CANBY, Ore. — At a small campaign office in Canby, Christine Drazan held her first news conference as the Republican nominee for Governor.
“I am ready to lead our state to a stronger position and higher quality of life for all Oregonians, and I am excited to begin that race today,” Drazan said during her opening remarks.
And after the short speech, the press asked some questions. During that time, Drazan explained her plans to address the state's twin crises of homelessness and addiction.
The Republican noted Oregon’s history of being worst in the nation for addiction levels and access to treatment support.

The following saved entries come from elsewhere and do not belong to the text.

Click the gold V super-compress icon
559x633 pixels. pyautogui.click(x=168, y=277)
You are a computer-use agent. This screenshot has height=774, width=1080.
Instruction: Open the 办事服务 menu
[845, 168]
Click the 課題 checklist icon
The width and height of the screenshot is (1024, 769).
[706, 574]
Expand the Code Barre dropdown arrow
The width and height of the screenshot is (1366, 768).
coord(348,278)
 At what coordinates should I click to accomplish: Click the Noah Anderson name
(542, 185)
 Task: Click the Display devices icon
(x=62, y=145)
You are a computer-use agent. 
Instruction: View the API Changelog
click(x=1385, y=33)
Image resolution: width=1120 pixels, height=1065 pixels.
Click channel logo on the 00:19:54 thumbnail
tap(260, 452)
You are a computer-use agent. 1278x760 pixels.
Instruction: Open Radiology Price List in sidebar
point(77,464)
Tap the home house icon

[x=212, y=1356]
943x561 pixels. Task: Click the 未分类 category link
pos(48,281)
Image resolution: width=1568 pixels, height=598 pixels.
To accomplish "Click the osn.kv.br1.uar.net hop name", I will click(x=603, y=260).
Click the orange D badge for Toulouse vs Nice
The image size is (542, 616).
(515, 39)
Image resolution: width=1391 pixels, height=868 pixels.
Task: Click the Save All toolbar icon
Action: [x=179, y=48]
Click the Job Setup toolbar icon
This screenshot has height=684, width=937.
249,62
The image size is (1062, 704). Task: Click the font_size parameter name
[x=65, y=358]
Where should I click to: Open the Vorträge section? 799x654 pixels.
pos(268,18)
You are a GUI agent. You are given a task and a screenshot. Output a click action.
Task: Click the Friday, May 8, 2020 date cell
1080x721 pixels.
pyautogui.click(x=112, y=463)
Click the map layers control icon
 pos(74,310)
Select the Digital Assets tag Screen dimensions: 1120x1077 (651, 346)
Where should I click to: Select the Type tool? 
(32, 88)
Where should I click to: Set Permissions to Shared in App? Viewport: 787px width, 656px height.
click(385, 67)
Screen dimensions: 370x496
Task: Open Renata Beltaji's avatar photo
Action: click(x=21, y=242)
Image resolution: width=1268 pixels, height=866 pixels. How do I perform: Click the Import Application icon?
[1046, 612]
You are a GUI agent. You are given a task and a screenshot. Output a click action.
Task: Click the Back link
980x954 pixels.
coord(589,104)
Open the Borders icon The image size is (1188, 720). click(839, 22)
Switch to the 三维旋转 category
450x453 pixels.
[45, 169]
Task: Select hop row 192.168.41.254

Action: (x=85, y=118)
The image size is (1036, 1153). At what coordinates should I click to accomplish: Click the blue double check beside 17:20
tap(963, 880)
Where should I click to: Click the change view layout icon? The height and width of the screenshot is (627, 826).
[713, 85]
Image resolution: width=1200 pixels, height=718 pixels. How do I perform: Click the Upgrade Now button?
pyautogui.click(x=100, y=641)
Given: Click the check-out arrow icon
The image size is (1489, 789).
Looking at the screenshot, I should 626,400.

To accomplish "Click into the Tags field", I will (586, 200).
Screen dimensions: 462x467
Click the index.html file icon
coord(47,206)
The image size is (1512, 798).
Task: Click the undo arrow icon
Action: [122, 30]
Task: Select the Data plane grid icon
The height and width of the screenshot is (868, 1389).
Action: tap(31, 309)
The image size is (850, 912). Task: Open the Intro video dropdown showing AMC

“And the way to resolve that, the way to turn that around is to make it a priority … you take responsibility, you stand up and say, 'we will not see change on this issue unless someone chooses to lead,'” said the former state legislator, who served as House Minority Leader from 2019 to 2021.
Drazan said that, as Governor, she would declare a statewide emergency and get leaders to work together to get help to more of those who need it.
She said she would also call for the legislature to repeal voter-approved Measure 110 , now law, which reduces penalties for personal drug possession and puts savings on enforcement towards treatment and recovery.
And when it comes to the often connected issue of homelessness, the Republican nominee said that what's been happening under liberal policies is not working and she'd make it "less comfortable" to live long-term on the streets.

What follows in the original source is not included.